Rescale the items between the lines holding "label in kitchen" and "(x=270, y=98)", inclusive. Write those lines out again in full, requests included, with each answer coordinate multiplied by 2.6 and rounded to a whole number, halves rounded up.

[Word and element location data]
....................

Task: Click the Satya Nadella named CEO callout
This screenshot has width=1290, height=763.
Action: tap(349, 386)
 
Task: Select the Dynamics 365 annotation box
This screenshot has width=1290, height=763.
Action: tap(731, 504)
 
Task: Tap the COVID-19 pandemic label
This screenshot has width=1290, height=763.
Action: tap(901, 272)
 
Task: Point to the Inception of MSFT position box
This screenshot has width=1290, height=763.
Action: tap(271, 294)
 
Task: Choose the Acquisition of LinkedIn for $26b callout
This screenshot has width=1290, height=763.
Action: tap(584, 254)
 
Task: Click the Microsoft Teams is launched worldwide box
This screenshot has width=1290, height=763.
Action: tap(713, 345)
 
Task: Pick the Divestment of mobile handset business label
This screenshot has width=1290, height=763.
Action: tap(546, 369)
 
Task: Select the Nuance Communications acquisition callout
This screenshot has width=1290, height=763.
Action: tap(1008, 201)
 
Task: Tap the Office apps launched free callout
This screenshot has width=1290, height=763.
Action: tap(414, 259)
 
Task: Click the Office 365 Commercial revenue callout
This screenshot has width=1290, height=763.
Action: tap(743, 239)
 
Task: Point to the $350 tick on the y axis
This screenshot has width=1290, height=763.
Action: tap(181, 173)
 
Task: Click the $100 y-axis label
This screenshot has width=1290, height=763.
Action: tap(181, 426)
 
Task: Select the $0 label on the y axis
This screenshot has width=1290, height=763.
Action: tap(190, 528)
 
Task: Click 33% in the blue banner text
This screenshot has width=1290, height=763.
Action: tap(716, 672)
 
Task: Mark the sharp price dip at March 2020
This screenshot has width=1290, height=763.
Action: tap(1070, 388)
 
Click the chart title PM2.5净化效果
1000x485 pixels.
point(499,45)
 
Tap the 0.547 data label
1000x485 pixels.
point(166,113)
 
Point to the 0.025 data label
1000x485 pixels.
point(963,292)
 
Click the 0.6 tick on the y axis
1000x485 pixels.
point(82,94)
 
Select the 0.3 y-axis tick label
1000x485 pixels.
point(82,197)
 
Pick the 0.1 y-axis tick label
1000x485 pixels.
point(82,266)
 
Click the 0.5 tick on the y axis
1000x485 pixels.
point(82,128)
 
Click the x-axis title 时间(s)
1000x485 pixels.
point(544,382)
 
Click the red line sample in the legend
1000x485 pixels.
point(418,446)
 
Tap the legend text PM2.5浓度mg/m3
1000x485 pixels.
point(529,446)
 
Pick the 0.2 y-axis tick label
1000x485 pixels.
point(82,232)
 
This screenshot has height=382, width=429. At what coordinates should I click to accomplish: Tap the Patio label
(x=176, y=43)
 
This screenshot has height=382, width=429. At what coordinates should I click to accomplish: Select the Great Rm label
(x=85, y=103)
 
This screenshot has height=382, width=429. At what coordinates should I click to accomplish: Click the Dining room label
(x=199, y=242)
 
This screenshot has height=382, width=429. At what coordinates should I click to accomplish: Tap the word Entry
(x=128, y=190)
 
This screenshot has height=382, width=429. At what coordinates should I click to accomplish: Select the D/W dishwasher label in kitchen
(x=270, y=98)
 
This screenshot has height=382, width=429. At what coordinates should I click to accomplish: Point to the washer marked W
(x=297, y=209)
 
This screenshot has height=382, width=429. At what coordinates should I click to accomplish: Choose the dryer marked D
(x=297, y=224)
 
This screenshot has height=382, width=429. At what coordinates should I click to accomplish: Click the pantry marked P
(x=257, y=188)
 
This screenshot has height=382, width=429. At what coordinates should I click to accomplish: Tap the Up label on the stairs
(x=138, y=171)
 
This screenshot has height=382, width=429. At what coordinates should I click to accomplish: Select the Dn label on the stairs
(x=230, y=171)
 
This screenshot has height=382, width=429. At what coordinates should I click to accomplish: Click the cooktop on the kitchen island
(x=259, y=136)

....................

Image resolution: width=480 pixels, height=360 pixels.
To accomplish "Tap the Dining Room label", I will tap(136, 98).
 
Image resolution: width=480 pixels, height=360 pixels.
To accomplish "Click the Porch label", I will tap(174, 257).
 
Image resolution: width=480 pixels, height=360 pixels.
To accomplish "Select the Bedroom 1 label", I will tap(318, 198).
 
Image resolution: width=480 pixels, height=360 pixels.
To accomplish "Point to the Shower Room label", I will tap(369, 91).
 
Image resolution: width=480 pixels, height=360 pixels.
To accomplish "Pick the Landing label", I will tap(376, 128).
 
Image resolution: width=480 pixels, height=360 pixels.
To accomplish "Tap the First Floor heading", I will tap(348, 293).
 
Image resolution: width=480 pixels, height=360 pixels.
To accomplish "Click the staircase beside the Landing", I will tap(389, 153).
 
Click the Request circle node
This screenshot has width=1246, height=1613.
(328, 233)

....................

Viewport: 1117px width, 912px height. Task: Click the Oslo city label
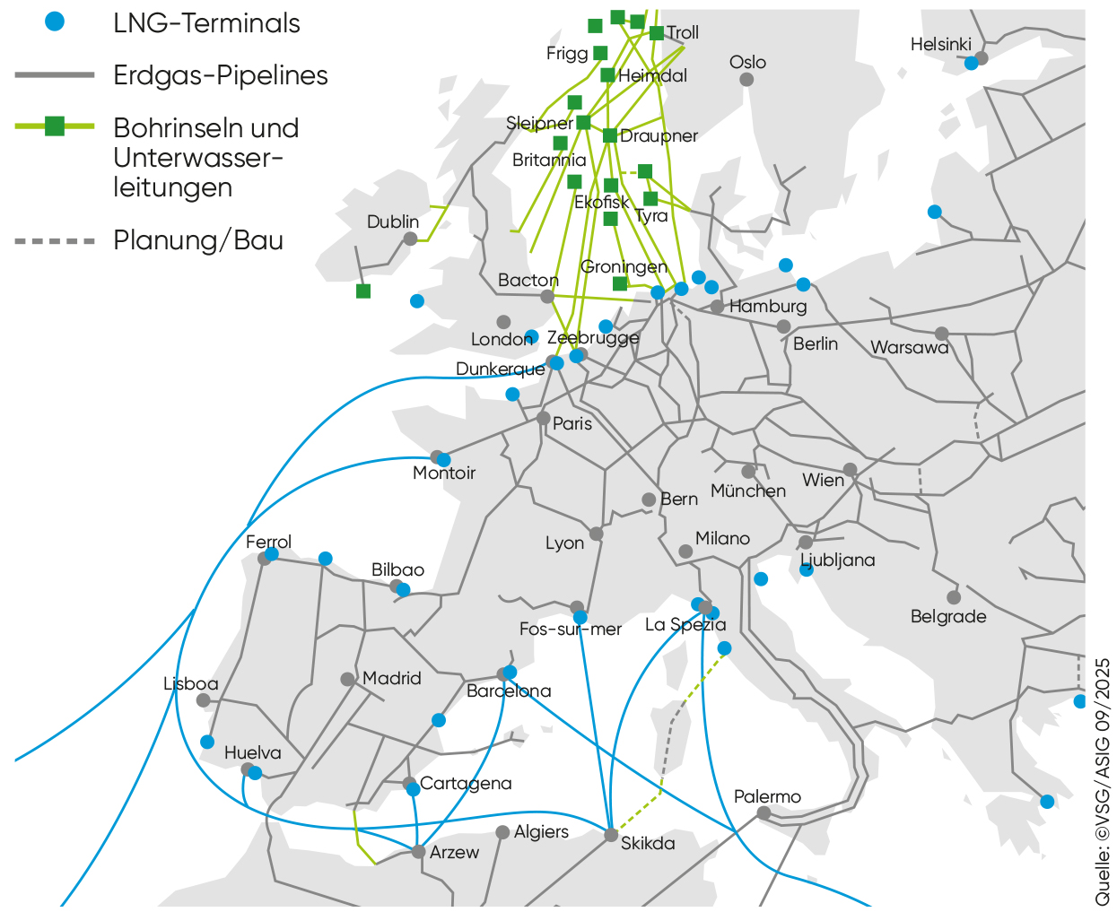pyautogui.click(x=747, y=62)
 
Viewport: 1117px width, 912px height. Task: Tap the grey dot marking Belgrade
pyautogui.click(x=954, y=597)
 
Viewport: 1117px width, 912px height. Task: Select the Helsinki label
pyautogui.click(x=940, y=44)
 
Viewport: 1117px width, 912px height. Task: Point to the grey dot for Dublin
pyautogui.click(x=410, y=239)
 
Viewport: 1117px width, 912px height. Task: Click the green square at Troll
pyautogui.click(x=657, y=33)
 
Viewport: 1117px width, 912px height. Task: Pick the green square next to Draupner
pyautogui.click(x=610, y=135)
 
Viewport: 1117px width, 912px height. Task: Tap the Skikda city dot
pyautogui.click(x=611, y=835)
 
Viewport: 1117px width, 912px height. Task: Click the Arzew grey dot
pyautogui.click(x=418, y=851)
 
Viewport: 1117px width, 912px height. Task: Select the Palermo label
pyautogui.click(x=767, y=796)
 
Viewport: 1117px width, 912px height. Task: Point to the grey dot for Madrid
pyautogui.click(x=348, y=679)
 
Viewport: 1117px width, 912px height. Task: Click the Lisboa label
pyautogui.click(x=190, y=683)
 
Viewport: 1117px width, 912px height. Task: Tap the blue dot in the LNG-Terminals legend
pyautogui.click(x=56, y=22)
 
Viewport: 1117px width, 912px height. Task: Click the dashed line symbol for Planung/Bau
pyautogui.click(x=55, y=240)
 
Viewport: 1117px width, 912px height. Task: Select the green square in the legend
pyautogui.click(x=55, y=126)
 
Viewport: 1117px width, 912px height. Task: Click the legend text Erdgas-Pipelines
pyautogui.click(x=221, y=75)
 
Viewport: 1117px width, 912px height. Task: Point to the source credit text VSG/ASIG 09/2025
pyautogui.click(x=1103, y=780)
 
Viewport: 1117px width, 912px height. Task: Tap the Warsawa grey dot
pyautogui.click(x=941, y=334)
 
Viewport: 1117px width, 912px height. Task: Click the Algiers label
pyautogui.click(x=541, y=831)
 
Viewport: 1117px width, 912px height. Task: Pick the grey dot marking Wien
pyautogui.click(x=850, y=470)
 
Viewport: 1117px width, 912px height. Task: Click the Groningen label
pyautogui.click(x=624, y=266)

....................

Full solution:
This screenshot has height=382, width=429. At what coordinates should I click to accomplish: Select the D/W dishwasher label in kitchen
(x=702, y=255)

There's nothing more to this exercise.